Those characters print in an infinite loop, with the screen scrolling along as fast as it can print the characters. When I press pause/break, the last 10 or so characters are all #187, with the blinking cursor after the last one.

Any clue what the heck is wrong? I can't remember if it worked last time I checked, as that was probably in 2009.
If I do boot from a CD, what do I do to recover/reinstall the boot loader? Simply use sysinstall and 10 seconds later it's done?

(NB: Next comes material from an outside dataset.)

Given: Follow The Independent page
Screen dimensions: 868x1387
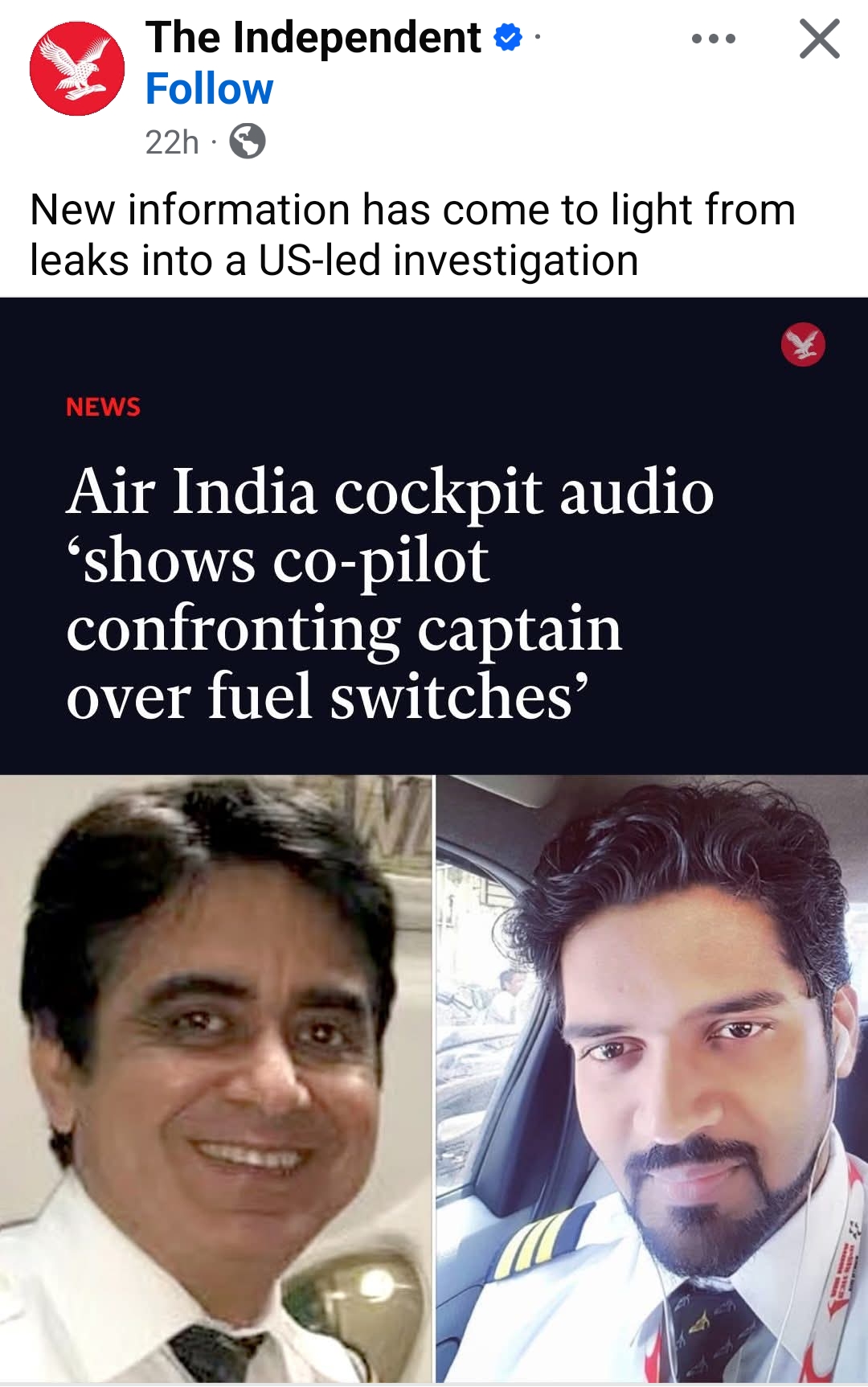Looking at the screenshot, I should click(x=209, y=88).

It's a ZFS root system (but /boot.config appears to read all right, so... hmm) with an UFS /boot.
Athlon 64 3200+, FreeBSD/amd64
nForce4 motherboard.


----------



## exscape (Jun 11, 2010)

New trouble... I installed a new boot0, and zfsboot (both from the 8.1-BETA1 LiveFS CD) and moved the kernel stuff to /boot on the ZFS root partition (tank/root), and now I'm getting "No ZFS pools located, can't boot". I've tried quite a bit of stuff, but it won't find anything.


----------



## Carpetsmoker (Jun 11, 2010)

> F1 FreeBSD
> F5 Drive 1 [my swap disk]
> Boot: F1
> /boot.config: -D -S115200
> ...



This is the boot0 (i.e. MBR) working and running. Not completly sure what exactly you mean with _"*.*.* etc"_ and _"ASCII character 187"_ (Which is a box drawing character...?) but at this point the kernel should be loaded & the system should start booting.
In any case, it's way past the boot0 stage, so this doesn't seem to be the problem. At this point the boot loader (i.e. /boot/loader) is being run.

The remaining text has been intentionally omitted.